O Daily Beast também avança que a investigação de Mueller vai seguir as pistas sobre as relações com a Arábia Saudita, os Emirados e Israel.

Um homem que pode ser central nesse fio da meada é Tom Barrack. Amigo de Trump, o bilionário tem uma ligação ao Médio Oriente e terá feito pressão junto de Trump para a Arábia Saudita ter acesso a tecnologia nuclear.

Barrack foi ouvido em maio pela equipa de Mueller. O empresário poderá ter de responder noutra investigação: sobre os gastos da cerimónia da tomada de posse. Barrack foi o encarregado do comité criado para o efeito, e registado como organização sem fins lucrativos. Este caso é da responsabilidade dos procuradores de Manhattan, que querem saber se o dinheiro foi mal gasto e sobretudo se os doadores esperavam receber acesso à administração em troca. O comité recebeu um valor recorde de 107 milhões de dólares, mais do dobro da cerimónia anterior, de Barack Obama.

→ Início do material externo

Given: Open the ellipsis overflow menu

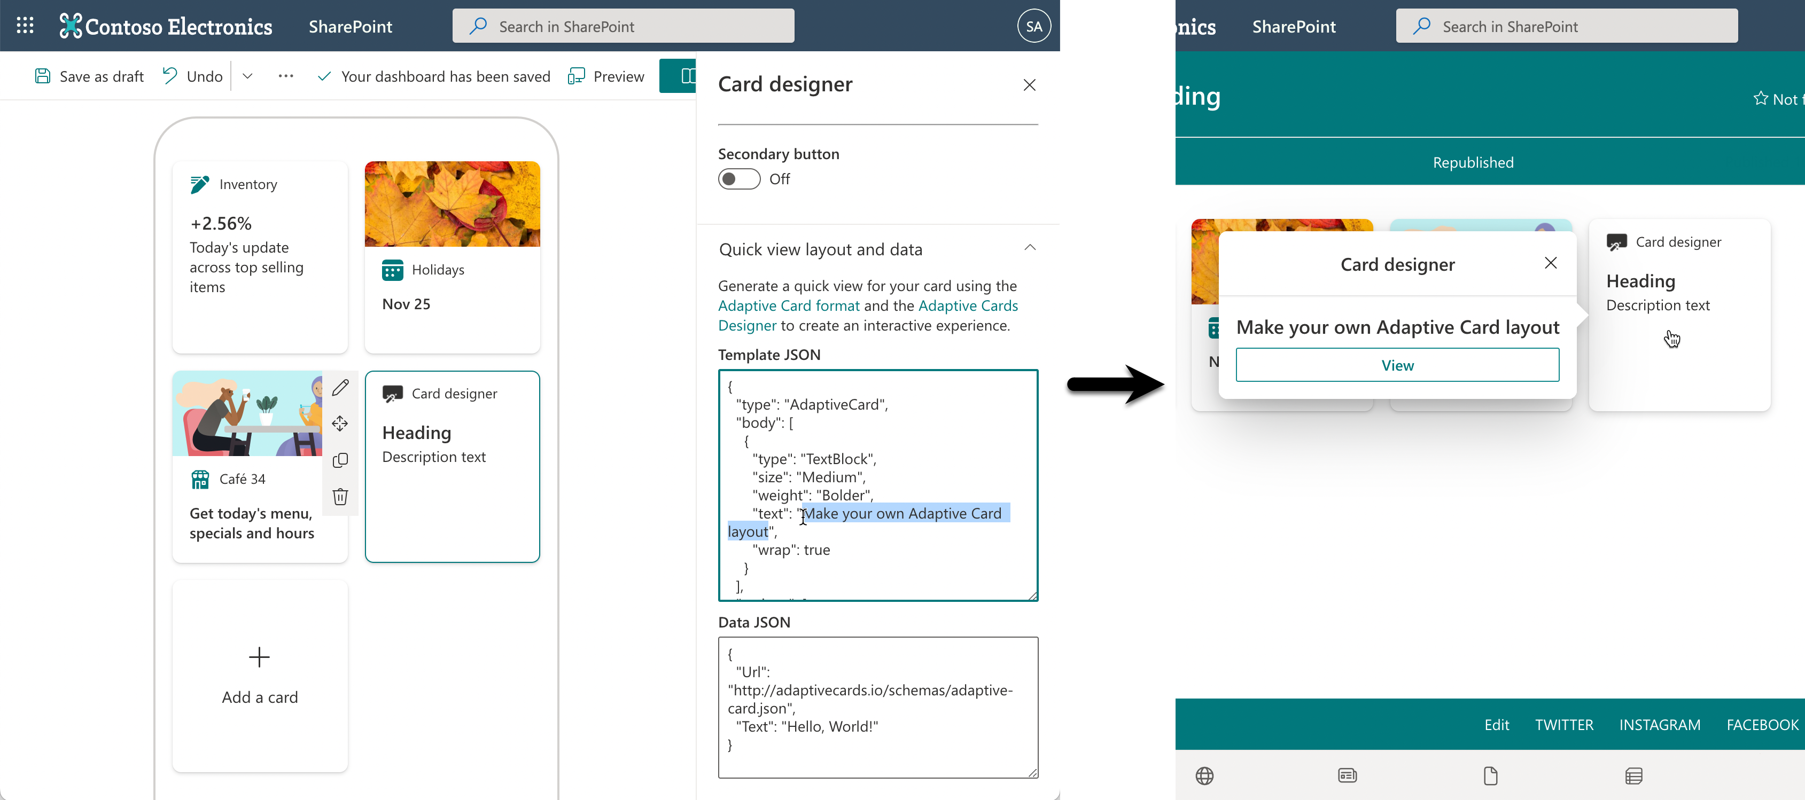Looking at the screenshot, I should [285, 76].
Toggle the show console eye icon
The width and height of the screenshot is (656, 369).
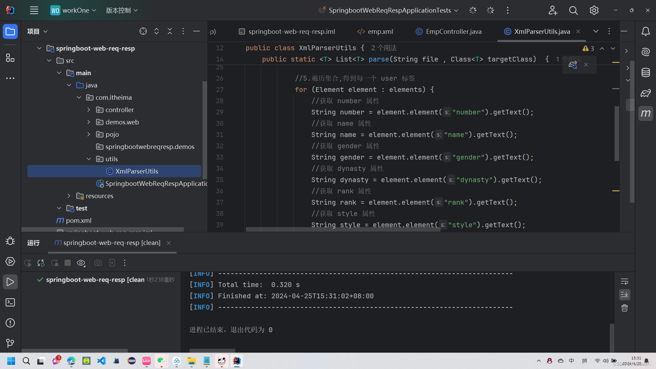click(81, 263)
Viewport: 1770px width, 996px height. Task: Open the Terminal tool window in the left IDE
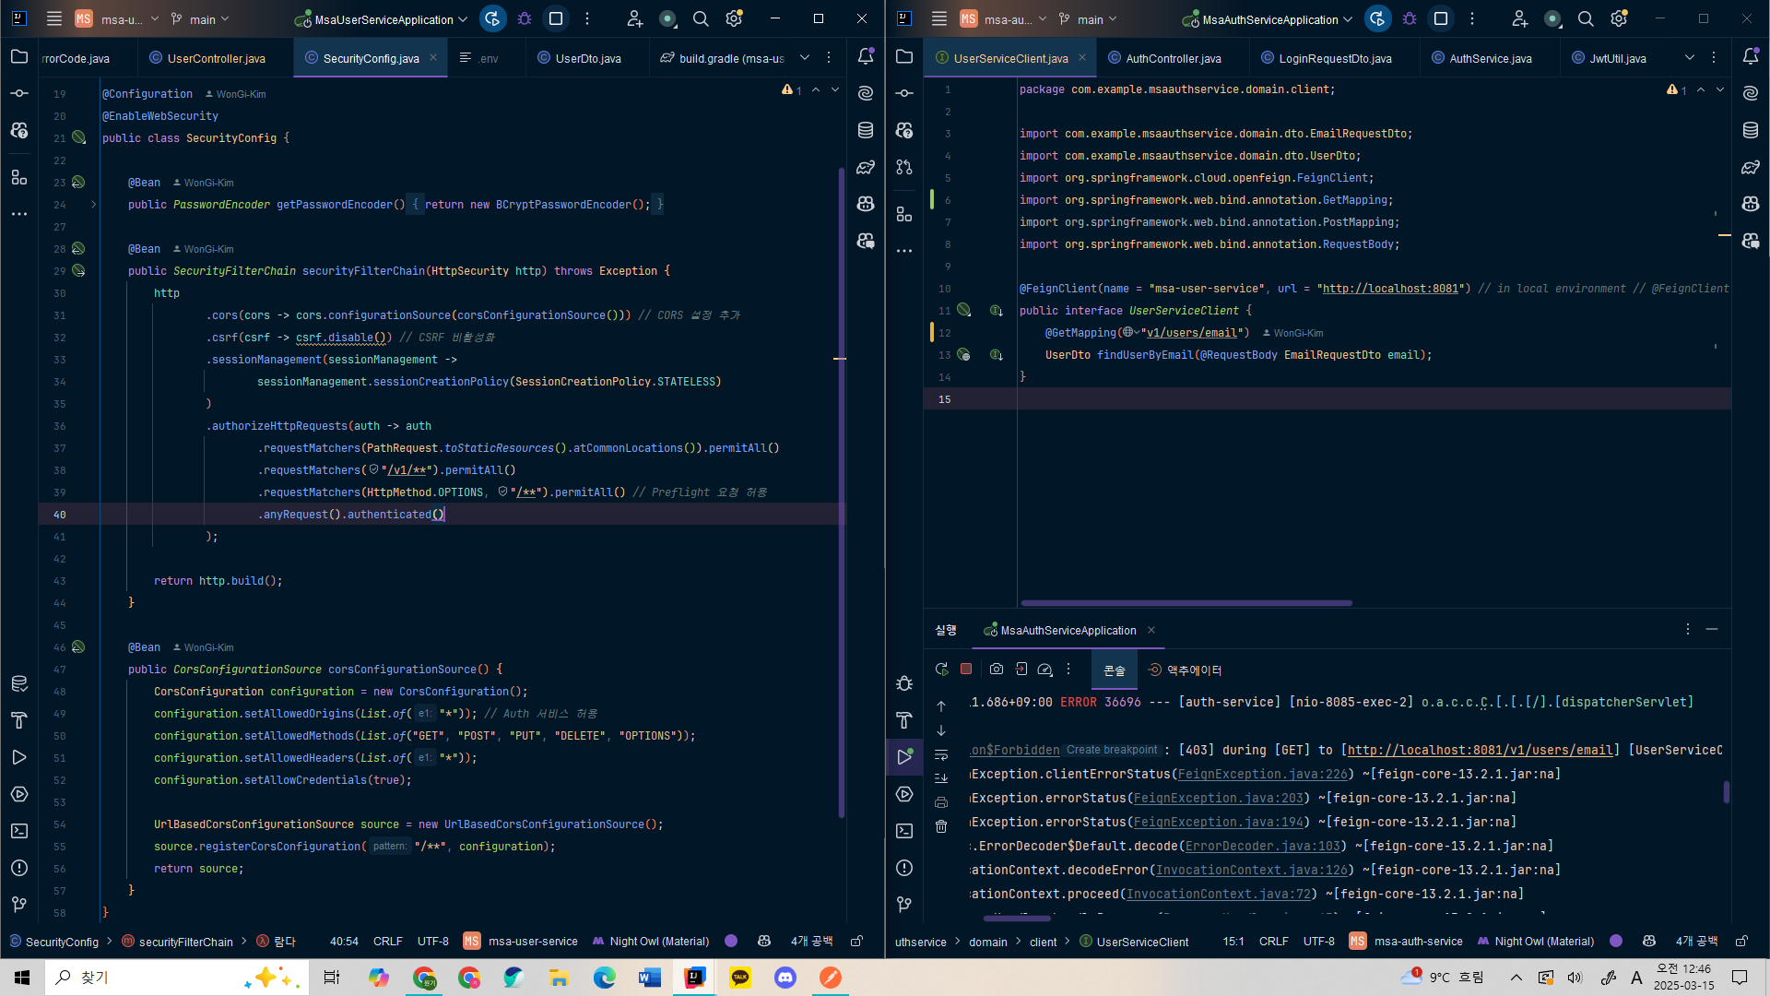pos(19,831)
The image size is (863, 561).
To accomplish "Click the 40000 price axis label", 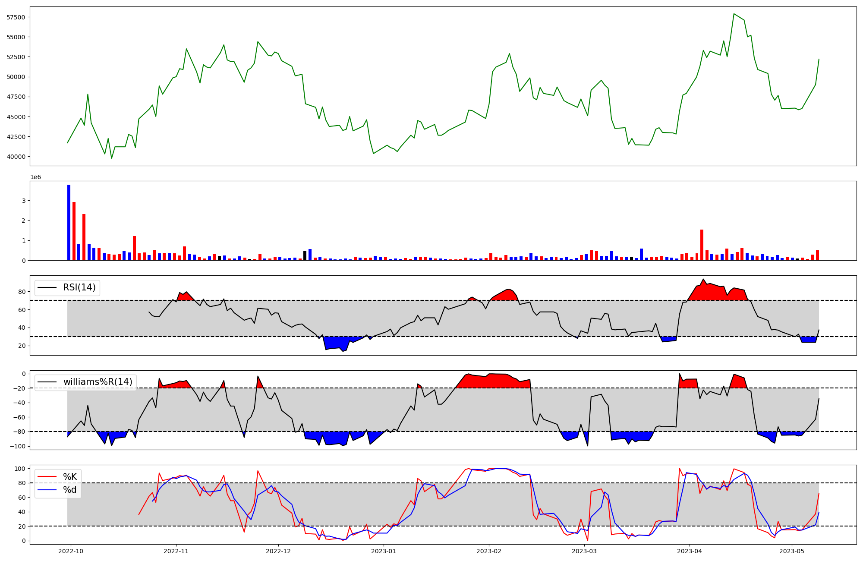I will (x=16, y=157).
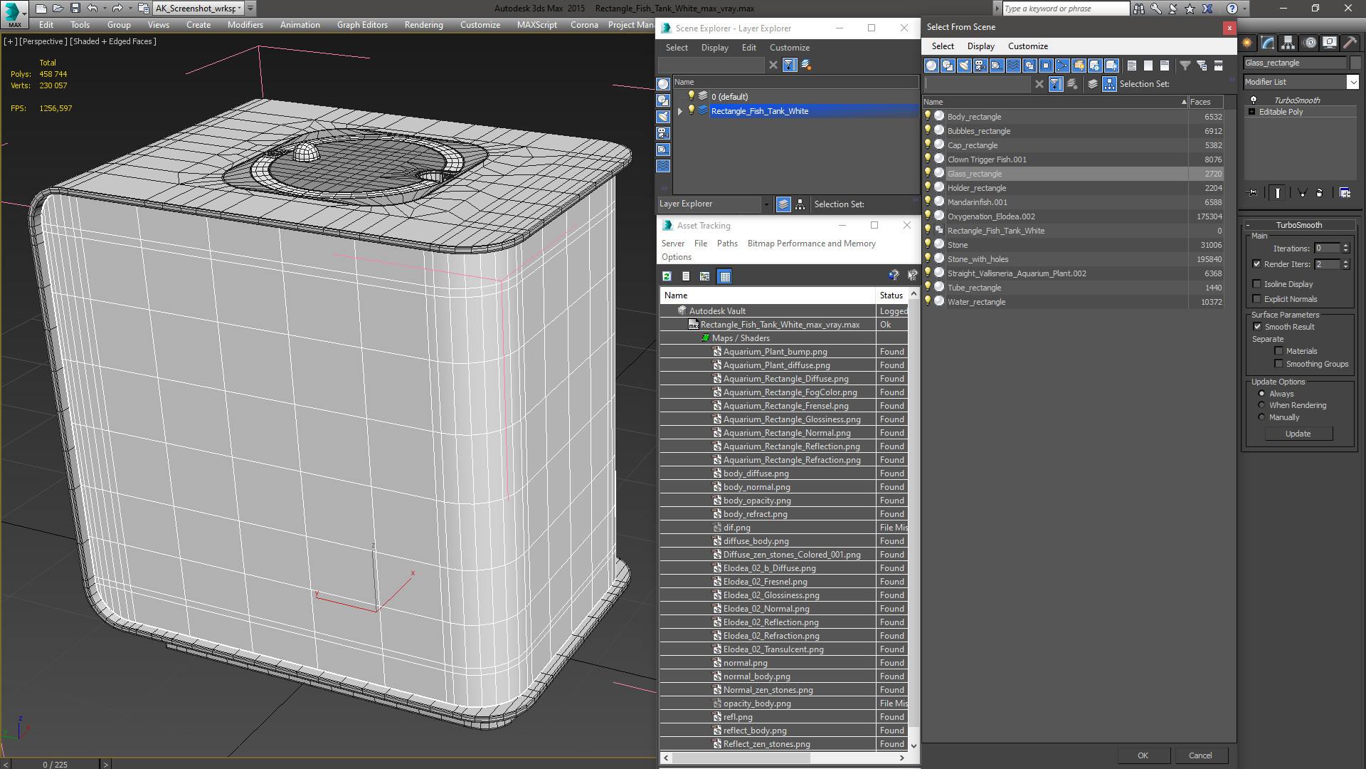Select Oxygenation_Elodea.002 in the object list
1366x769 pixels.
990,216
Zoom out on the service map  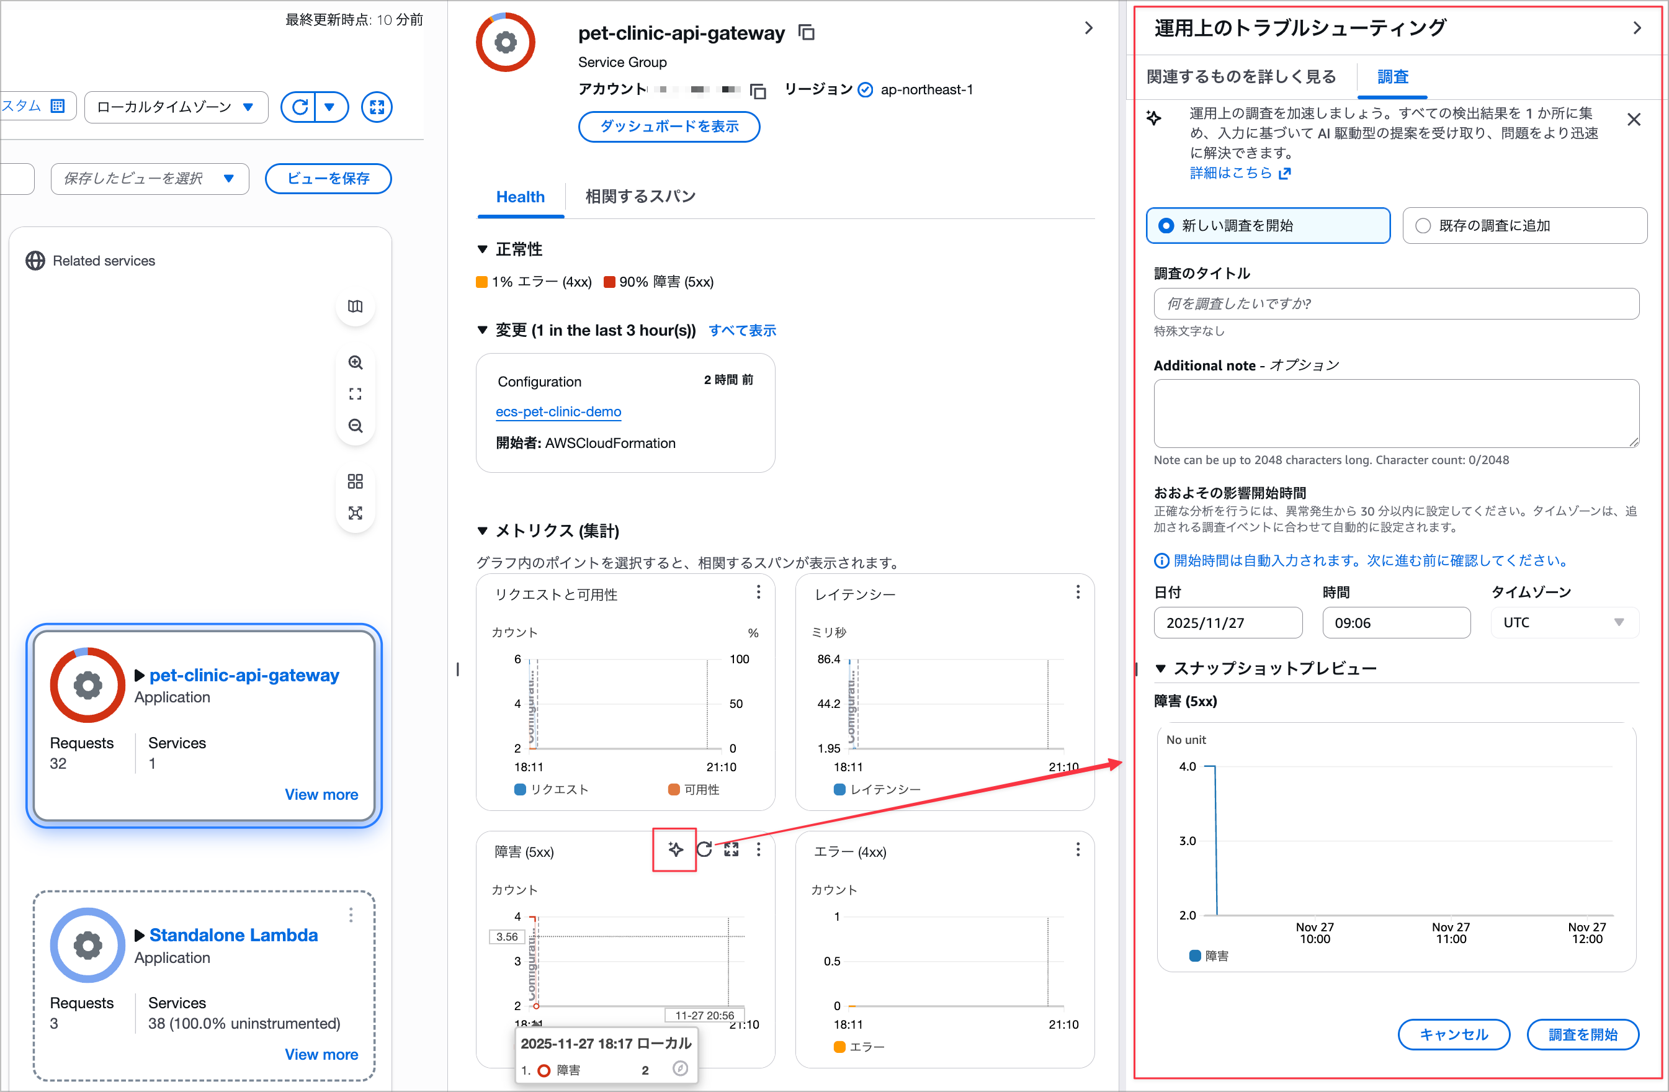click(x=356, y=426)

Comité Trump paga à Trump Organization

A empresa que recebeu mais dinheiro da cerimónia é da ex-conselheira de Melania Trump, Stephanie Wolkoff (25,8 milhões de dólares). A empresa foi fundada 45 dias antes da tomada de posse. Mas há mais: o comité pagou à Trump Organization pelo aluguer de quartos de hotel, por refeições e espaços para eventos. Segundo documentos a que a ProPublica teve acesso, um operacional do comité expressou preocupação a Ivanka Trump, filha de Donald, pelos preços que estavam a cobrar e o que aconteceria "quando isto for auditado". A empresa de Trump pode ter violado o direito tributário.

Trump está preocupado com destituição

De acordo com "múltiplas fontes" que a NBC ouviu, Donald Trump está preocupado com a hipótese de vir a ser alvo de um processo de destituição (impeachment) por parte do Congresso, apesar de na terça-feira ter dito o contrário numa entrevista à Reuters. "É difícil alguém que não fez nada de mal e que criou a maior economia na história do nosso país ser destituído", afirmou.

Mas há outras hipóteses além desse processo, que só será bem-sucedido caso junte os votos de dois terços dos representantes eleitos. Por exemplo, o representante democrata Adam Schiff defende que nada proíbe a equipa de Mueller de acusar o presidente.

A Constituição não garante imunidade ao presidente: há um relatório de 1973 do departamento de aconselhamento jurídico do procurador-geral que defende a imunidade durante a presidência por motivos práticos (não interferir com as atividades da presidência). Esta ideia foi novamente defendida em 2000, durante o mandato de Bill Clinton.

Mas um relatório encomendado pelo procurador Kenneth Starr quando do processo a Clinton, em 1998, defende o contrário. Escrito pelo professor de Direito Constitucional Ronald Rotunda, defende que "ninguém, nem o presidente Clinton, está acima da lei".

Outra hipótese a ter em conta: se Trump não for diretamente acusado, é possível que uma ou mais empresas suas sejam alvo de processos, noticia o Daily Beast. Isto porque uma empresa tem personalidade jurídica, segundo a lei federal dos EUA. Nesse caso, dependendo da acusação, Trump poderia ser chamado a testemunhar. E nesse cenário, o presidente tanto podia ir a tribunal como recusar, invocando a quinta emenda (direito a não autoincriminar-se).